| TEXTE FOURNI |
18 juin 2005

"Il fallait chasser le démon du corps de Maricica"

LE MONDE
BUCAREST de notre correspondant

Orphelinat, monastère, crucifixion, le parcours de Maricica Cornici, 23 ans, n'aura pas été long. Le 15 juin, la jeune femme meurt au monastère orthodoxe de la Sainte-Trinité de Tanacu, un village au nord-est de la Roumanie, à la suite d'une séance d'exorcisme qui rappelle le Moyen Age.
Maricica Cornici avait la réputation d'être trop violente avec la dizaine de nones qui vivaient avec elle. Le jeune pope Petru Corogeanu, 29 ans, responsable depuis trois mois de la vie spirituelle de ce lieu de culte traditionnel et pressé de faire ses preuves, est donc passé à l'action. "Elle était possédée par le démon et il fallait chasser ce démon de son corps" , a-t-il déclaré à la police. Le 10 juin, avec l'aide de quatre nones, le pope attache les mains et les pieds de la jeune récalcitrante et l'enferme dans une cellule sombre et humide du monastère. Ce traitement ne donne aucun résultat.

| DONNÉES EXTRAITES |

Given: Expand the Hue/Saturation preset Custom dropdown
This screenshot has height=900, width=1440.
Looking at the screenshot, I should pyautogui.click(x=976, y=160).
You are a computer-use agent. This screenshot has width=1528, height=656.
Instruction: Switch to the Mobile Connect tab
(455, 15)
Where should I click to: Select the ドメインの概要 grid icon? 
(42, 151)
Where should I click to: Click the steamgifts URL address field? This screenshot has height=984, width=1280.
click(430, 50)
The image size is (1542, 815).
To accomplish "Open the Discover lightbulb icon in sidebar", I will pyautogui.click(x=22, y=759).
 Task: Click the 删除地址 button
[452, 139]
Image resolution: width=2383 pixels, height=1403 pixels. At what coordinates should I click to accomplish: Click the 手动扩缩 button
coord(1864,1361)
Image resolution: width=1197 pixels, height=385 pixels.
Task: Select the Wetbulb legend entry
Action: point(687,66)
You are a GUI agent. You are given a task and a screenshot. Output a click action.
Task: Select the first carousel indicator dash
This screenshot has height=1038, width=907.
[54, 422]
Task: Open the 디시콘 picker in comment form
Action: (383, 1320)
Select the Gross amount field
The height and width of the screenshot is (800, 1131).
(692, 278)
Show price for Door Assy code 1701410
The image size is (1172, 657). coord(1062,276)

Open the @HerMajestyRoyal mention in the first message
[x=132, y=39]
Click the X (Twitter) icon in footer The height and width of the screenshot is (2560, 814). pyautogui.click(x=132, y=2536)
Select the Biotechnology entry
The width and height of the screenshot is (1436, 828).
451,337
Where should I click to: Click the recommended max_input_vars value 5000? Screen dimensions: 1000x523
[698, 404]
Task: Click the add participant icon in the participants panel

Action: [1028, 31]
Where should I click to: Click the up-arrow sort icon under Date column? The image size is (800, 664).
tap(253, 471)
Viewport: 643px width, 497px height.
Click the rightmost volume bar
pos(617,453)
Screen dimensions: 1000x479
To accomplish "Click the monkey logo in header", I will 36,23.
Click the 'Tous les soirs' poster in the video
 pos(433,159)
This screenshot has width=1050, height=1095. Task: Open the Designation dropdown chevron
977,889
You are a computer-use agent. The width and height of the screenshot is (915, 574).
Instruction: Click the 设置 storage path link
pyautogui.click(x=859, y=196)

| ÉNONCÉ DE L'EXERCICE |
Veuillez indiquer si chacune des affirmations suivantes concorde avec le texte fourni, en répondant par oui ou par non et en citant les mots décisifs du texte : (a) Maricica Cornici est morte le 15 juin au monastère de Tanacu ; (b) le pope Petru Corogeanu était responsable de la vie spirituelle du lieu depuis trois ans ; (c) le pope a attaché la jeune femme sans l'aide de personne. Fondez-vous uniquement sur le texte fourni.

| CORRIGÉ |
(a) Oui : « Le 15 juin, la jeune femme meurt au monastère orthodoxe de la Sainte-Trinité de Tanacu ».
(b) Non : « responsable depuis trois mois de la vie spirituelle de ce lieu de culte traditionnel ».
(c) Non : « avec l'aide de quatre nones, le pope attache les mains et les pieds de la jeune récalcitrante ».